Figura 4 - Vista do Vale após a finalização do percurso


Fonte: arquivo pessoal.

Sinto-me insegura em afirmar, por diferentes argumentos, que essa experiência no


Peru tem relação direta com o sagrado, ou que tampouco tem relação com o sagrado das
sociedades arcaicas. Minha intenção é tão e somente narrar aspectos de uma vivência que
me ajudam a compreender o sagrado teoricamente, casando teoria e experiência. Isso,
consequentemente, me permite conhecer e traçar compreensões sobre o caminho do
Peabiru, já que ele mantinha o sagrado atualizado e sempre em contato com as sociedades
ameríndias e pré-incaicas. Barros (2019, p. 149) nos diz, então, que

Aceitando-se a premissa eliadiana do sagrado como intrínseco à condição


antropológica, geradora dos valores organizadores da existência, é de se
perguntar que formas toma esse sagrado à altura do processo civilizatório em
que a liberdade é associada ao esclarecimento intelectual capaz de tudo
explicar, negando, portanto, o mistério que o sagrado implica.

É possível questionar se a relação com a experiência da finitude, conforme


descrevi acima, pode ser uma via de acesso ao sagrado na atualidade ou se se mantém,
ainda, num espaço inacessível nos tempos atuais. Penso que prestar atenção nesse tipo de
experiência, valorizá-la enquanto forma também inteligível de acesso ao conhecimento,
afastando-se da razão exacerbada e do pensamento clarividente como únicas maneiras
validadas culturalmente, pode ser uma saída, uma bifurcação para retomarmos um contato
mais profundo e mítico com a própria natureza. Parece simples indicar a necessidade de
se prestar atenção aos sentimentos irruptivos, mas, justamente por isso, se trata de uma
escolha bastante complexa: retirar a primazia dos conhecimentos exclusivamente
racionais e ditos científicos para, assim, dar espaço ao mito, ao sagrado e ao simbólico
que guiam o trajeto humano.

Nesse sentido, falar de uma ausência que pressupõe a vacuidade, sem considerar
os elementos responsáveis por constituir esse vazio, seria uma proximidade com uma
organização caótica, espaço em que o sagrado não é colocado como um modo de ser no
mundo, conforme nos indica Eliade. Em contraponto, se abrimos espaço ao sensível como
um uma porta ao sagrado, ao sentimento de que não somos os donos da vida, mas sim
uma breve parte dela, talvez possamos compreender, profundamente, sobre o que se trata
o caminho do Peabiru. A ausência do Peabiru é abundante, pois é uma dessas trilhas
possíveis de acesso ao conhecimento numinoso e divino, sendo o sagrado o principal
elemento desse vazio, composto por outros sentidos como o medo da morte, a noção de
finitude da vida, a percepção de imensidão da natureza e assim por diante. Tais elementos
são rastros deixados pelo Peabiru antigo, atualizando, pelo estudo teórico e pelas
experiências vividas profundamente, o Peabiru de hoje.

Referências:

BACHELARD, Gaston. Lautrémont. Lisboa: Litoral Edições, 1989.
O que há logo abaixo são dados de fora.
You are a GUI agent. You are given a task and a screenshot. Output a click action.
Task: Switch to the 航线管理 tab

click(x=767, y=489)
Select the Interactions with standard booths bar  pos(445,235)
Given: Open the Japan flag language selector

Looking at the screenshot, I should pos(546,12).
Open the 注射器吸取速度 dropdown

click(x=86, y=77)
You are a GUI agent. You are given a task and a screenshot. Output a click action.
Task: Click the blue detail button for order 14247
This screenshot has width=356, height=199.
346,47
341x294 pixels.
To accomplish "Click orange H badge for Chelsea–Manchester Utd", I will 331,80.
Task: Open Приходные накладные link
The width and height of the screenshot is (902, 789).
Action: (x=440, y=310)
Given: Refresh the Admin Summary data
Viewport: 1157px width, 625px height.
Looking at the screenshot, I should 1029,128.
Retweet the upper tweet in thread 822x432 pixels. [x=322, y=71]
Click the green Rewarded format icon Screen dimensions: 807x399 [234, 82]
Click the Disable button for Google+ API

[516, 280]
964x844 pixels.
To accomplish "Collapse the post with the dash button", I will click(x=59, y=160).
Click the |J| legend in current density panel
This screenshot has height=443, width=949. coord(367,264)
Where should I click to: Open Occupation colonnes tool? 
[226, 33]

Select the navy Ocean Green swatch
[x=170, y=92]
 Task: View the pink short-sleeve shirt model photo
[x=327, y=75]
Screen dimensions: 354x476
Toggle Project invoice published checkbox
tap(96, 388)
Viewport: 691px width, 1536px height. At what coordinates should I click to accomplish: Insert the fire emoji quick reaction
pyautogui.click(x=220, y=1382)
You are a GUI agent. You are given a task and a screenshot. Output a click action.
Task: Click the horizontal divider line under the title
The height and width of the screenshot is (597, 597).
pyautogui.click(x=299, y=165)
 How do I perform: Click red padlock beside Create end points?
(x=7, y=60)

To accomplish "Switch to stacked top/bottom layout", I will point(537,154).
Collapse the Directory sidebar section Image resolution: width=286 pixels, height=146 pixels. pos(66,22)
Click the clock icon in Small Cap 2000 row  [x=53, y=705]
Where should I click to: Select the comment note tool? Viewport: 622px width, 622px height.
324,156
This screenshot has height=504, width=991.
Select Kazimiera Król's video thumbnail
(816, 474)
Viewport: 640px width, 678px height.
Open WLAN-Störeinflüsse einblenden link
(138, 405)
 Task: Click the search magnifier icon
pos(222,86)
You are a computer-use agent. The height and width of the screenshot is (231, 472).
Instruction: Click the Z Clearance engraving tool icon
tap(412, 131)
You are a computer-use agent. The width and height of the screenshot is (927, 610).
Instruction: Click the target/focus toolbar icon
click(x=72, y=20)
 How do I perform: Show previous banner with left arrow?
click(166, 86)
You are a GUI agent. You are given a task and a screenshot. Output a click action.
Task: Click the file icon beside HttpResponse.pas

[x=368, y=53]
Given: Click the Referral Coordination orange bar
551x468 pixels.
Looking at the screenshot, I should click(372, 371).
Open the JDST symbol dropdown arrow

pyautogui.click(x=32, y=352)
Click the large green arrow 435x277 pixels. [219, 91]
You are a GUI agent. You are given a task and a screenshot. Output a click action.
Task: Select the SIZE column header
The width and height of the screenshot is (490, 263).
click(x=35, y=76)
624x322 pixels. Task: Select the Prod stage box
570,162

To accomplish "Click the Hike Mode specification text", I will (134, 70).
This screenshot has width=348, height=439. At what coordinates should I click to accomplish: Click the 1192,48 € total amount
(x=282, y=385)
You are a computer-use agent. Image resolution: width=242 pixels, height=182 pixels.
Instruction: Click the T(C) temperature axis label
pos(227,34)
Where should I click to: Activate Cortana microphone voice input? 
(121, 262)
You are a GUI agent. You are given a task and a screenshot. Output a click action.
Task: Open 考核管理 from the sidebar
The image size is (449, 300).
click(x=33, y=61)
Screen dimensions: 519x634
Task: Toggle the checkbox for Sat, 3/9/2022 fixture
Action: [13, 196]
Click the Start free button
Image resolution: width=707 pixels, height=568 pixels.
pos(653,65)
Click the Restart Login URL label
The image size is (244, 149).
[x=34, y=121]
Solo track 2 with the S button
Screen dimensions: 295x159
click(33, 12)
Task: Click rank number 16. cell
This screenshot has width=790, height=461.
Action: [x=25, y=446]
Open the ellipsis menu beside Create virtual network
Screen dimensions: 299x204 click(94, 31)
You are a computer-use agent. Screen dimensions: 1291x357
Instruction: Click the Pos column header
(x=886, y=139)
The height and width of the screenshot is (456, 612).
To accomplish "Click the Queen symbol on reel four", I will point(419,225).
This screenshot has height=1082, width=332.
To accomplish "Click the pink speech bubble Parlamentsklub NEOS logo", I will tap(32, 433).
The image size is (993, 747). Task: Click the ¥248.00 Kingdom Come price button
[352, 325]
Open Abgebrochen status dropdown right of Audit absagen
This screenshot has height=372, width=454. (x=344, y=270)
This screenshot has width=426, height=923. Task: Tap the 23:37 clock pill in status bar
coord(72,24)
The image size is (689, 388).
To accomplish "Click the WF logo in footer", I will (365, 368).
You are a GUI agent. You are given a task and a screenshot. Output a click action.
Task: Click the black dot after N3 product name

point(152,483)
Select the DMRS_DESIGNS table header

BARROS, Ana Taís Martins Portanova. O que é o sagrado no Instagram? Sacralização,
dessacralização e ressacralização na cultura midiática. Intercom, São Paulo, v. 42, n. 1, jan./abr.
2019, p. 131-151.
ELIADE, Mircea. O sagrado e o profano: A essência das religiões. São Paulo: Martins Fontes,
2008.
WUNENBUERGER, Jean-Jacques. Le sacré. Paris: Presses Universitaires de France, 1981.